Seitentext –
- - - - -

Hurra, das kann ich schon allein!
Der Weg zur Selbstständigkeit ist für Kinder ebenso aufregend wie für die Eltern. Schritt für Schritt gilt es für Kinder, diesen Weg zu gehen – unterstützt von den Eltern.

Eltern sollten ihren Kindern zwei Dinge im Leben mitgeben: Wurzeln und Flügel. Für das Selbstständigwerden des Kindes heißt das, dem Kind Freiräume zu geben und es Dinge ausprobieren zu lassen, ihm aber gleichzeitig zu vermitteln, dass die Eltern da sind, wenn Hilfe benötigt wird.
Damit Kinder selbstständig werden können, müssen Eltern bereit sein, loszulassen. Dieses Loslassen kann natürlich aufgrund der engen Bindung auch sehr schmerzhaft sein. Einige Beispiele: das Kind mag nicht mehr gestillt werden, die ersten Stunden in einer Fremdbetreuung, zum ersten Mal bei Oma und Opa übernachten oder das Schulkind mag den Schulweg allein bestreiten. Auch den Beschützerinstinkt im Zaum zu halten fällt oft schwer. Eltern möchten ihre Kleinen natürlich vor allem beschützen, das ihnen schaden könnte. Damit das Kind selbstständig wird und Selbstbewusstsein entwickelt, ist es aber notwendig, eigene Erfahrungen zu sammeln. Eltern müssen lernen, ihrem Kind auch etwas zuzutrauen. Sie sollten es ermutigen, in kleinen Schritten eigenständig zu werden.

- - - - -

Bereitgestelltes Material –
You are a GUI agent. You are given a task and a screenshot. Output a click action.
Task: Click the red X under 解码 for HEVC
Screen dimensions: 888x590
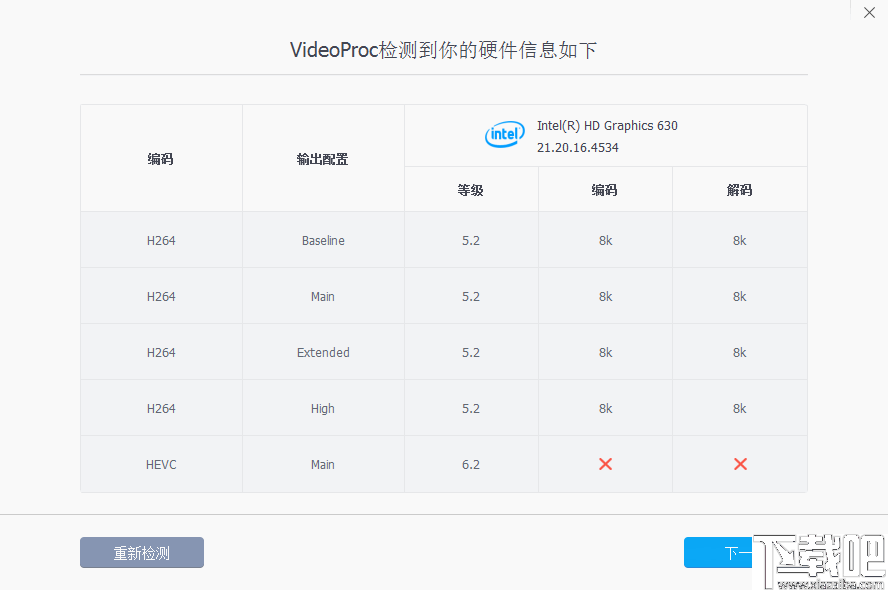coord(739,464)
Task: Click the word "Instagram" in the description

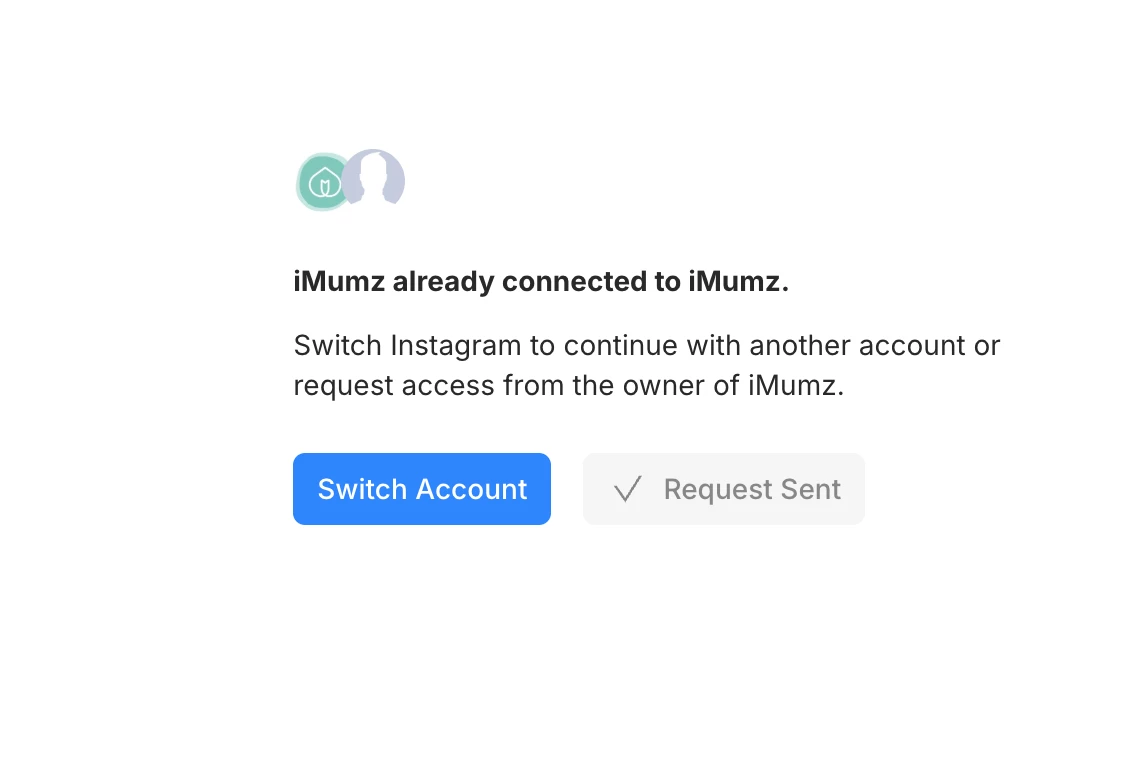Action: (455, 346)
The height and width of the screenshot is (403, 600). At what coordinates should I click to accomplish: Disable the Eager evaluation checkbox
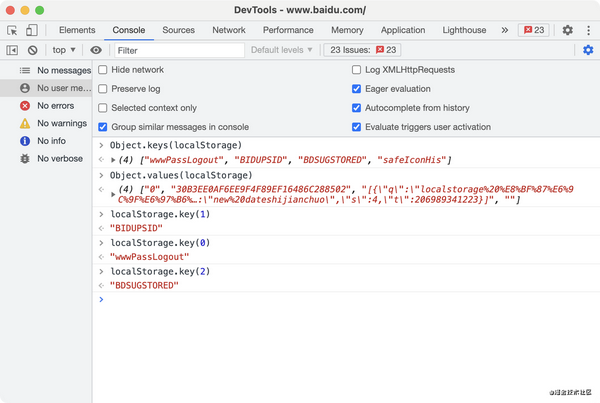click(x=357, y=89)
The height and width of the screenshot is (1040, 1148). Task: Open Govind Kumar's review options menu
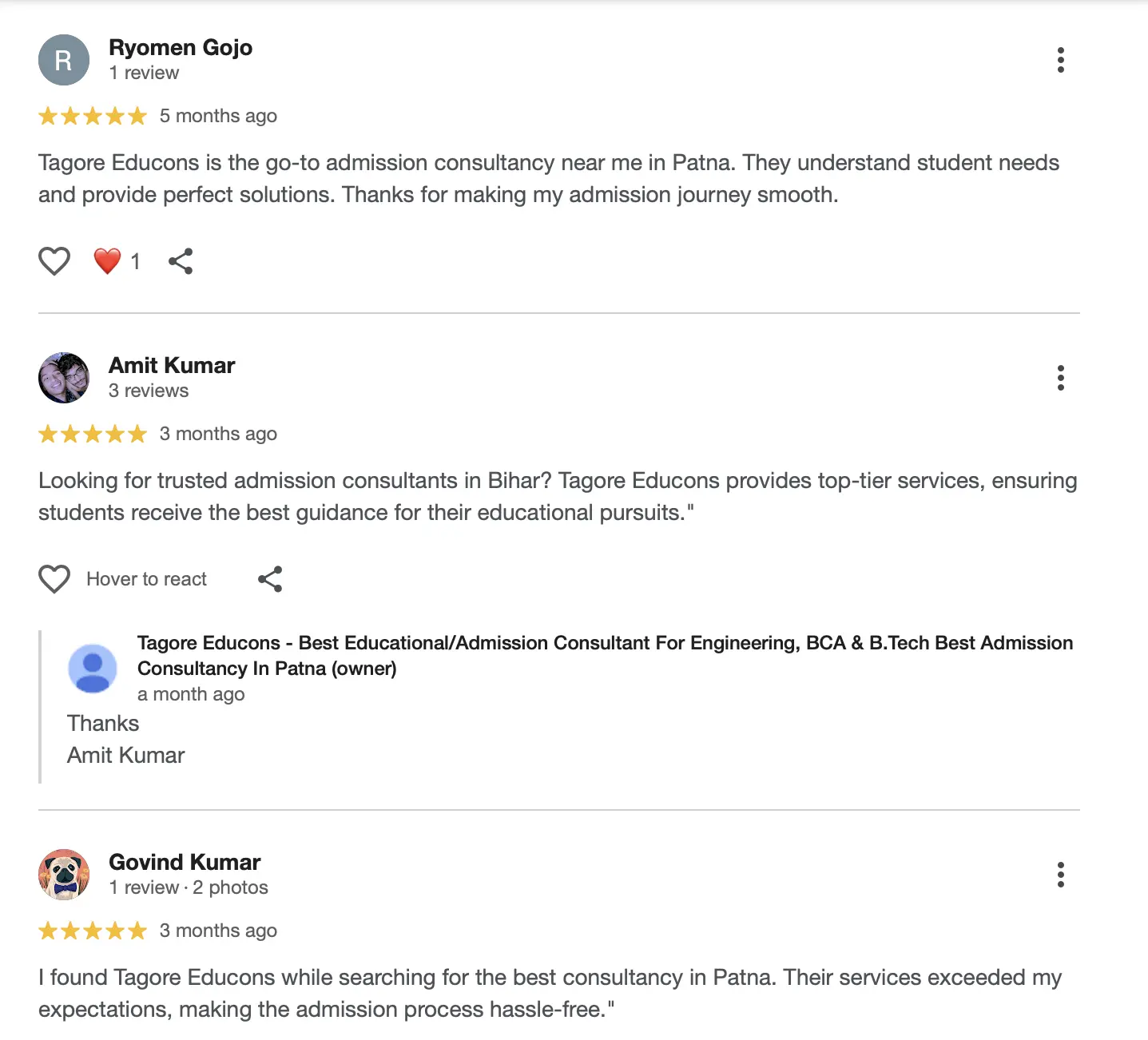(x=1060, y=875)
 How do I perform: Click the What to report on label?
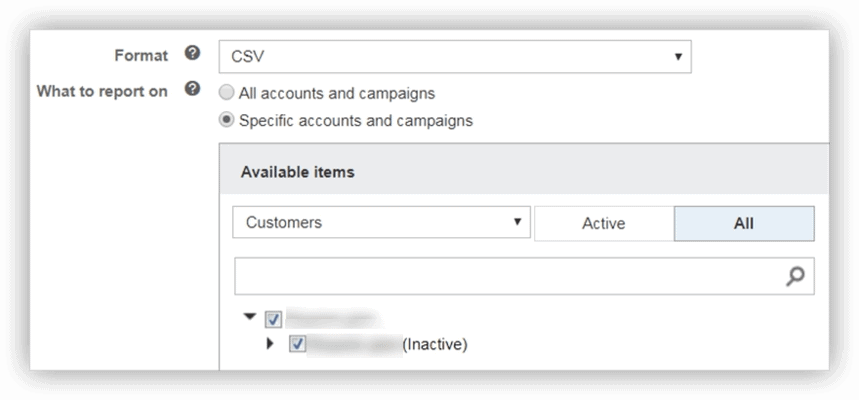(x=102, y=91)
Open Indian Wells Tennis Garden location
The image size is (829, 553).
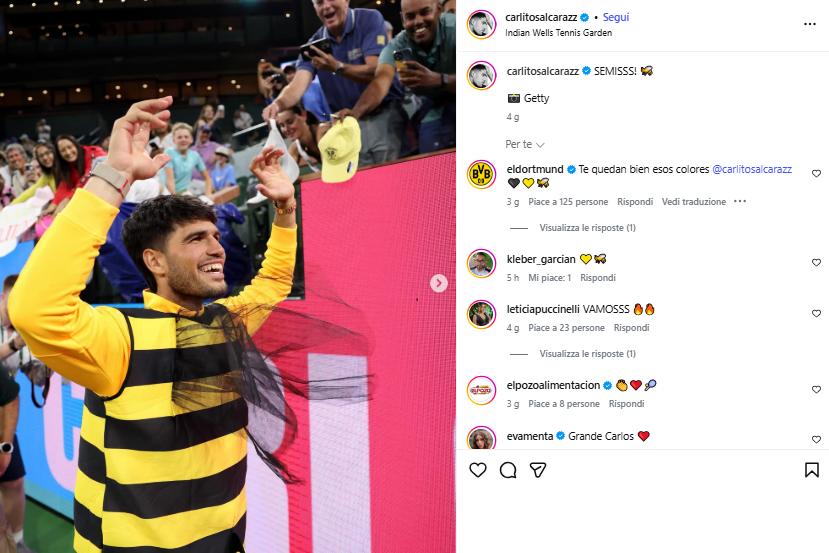[x=558, y=33]
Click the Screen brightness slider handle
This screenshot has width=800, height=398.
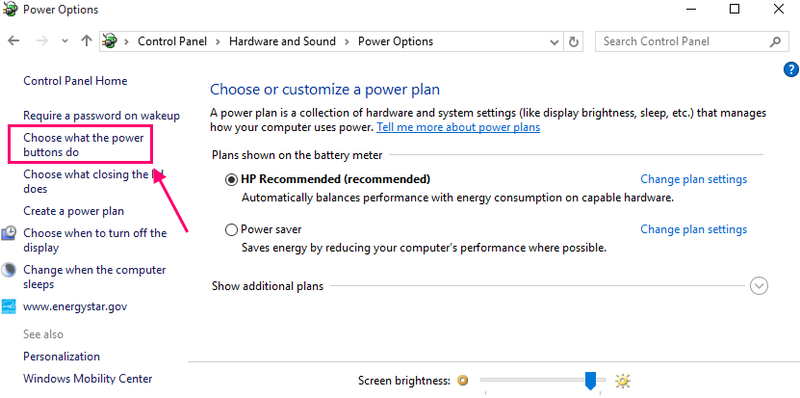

- - - - -

Beantworte anhand des Seitentexts die folgenden Fragen:
(a) Welche zwei Dinge sollten Eltern ihren Kindern im Leben mitgeben?
(b) Weshalb kann das Loslassen für Eltern sehr schmerzhaft sein?
(c) Was ist notwendig, damit das Kind selbstständig wird und Selbstbewusstsein entwickelt?

Ergebnis unten –
(a) Eltern sollten ihren Kindern Wurzeln und Flügel mitgeben.
(b) Das Loslassen kann aufgrund der engen Bindung sehr schmerzhaft sein.
(c) Das Kind muss eigene Erfahrungen sammeln.